::: Given entries
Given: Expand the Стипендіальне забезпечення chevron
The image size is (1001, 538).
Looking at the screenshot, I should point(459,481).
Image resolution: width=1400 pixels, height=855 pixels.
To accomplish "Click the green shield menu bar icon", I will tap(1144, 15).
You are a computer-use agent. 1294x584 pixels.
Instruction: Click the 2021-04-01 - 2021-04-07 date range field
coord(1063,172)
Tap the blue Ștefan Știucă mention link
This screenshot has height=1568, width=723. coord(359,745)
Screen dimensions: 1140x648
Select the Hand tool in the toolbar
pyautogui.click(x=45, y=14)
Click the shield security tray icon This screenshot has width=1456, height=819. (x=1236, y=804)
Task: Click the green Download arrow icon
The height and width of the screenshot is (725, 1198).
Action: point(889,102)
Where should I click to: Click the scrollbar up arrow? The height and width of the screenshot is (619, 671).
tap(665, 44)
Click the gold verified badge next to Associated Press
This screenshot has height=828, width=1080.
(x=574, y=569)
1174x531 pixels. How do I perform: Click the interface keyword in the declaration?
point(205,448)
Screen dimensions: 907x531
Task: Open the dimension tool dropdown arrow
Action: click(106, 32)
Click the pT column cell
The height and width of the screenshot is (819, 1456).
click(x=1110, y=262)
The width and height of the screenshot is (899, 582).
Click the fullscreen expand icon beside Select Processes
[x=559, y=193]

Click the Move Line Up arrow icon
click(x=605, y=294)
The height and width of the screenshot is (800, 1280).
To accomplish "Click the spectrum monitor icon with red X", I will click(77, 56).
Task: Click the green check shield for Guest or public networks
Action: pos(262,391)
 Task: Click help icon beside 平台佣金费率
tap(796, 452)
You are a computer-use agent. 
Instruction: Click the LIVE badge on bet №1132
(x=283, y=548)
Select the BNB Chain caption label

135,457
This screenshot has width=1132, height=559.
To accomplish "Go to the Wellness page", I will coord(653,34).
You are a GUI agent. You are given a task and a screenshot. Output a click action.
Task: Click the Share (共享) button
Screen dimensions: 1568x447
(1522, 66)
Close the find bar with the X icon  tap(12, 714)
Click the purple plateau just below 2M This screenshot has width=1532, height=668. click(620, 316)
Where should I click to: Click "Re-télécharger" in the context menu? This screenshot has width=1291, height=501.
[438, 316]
::::::
• Exercise
Nothing but the lines from the one with "Click the pT column cell" through the last line of the data should appear; print them exactly.

• Task output
Click the pT column cell
The height and width of the screenshot is (819, 1456).
click(x=1110, y=262)
The width and height of the screenshot is (899, 582).
Click the fullscreen expand icon beside Select Processes
[x=559, y=193]

Click the Move Line Up arrow icon
click(x=605, y=294)
The height and width of the screenshot is (800, 1280).
To accomplish "Click the spectrum monitor icon with red X", I will click(77, 56).
Task: Click the green check shield for Guest or public networks
Action: pos(262,391)
 Task: Click help icon beside 平台佣金费率
tap(796, 452)
You are a computer-use agent. 
Instruction: Click the LIVE badge on bet №1132
(x=283, y=548)
Select the BNB Chain caption label

135,457
This screenshot has width=1132, height=559.
To accomplish "Go to the Wellness page", I will coord(653,34).
You are a GUI agent. You are given a task and a screenshot. Output a click action.
Task: Click the Share (共享) button
Screen dimensions: 1568x447
(1522, 66)
Close the find bar with the X icon  tap(12, 714)
Click the purple plateau just below 2M This screenshot has width=1532, height=668. click(620, 316)
Where should I click to: Click "Re-télécharger" in the context menu? This screenshot has width=1291, height=501.
[438, 316]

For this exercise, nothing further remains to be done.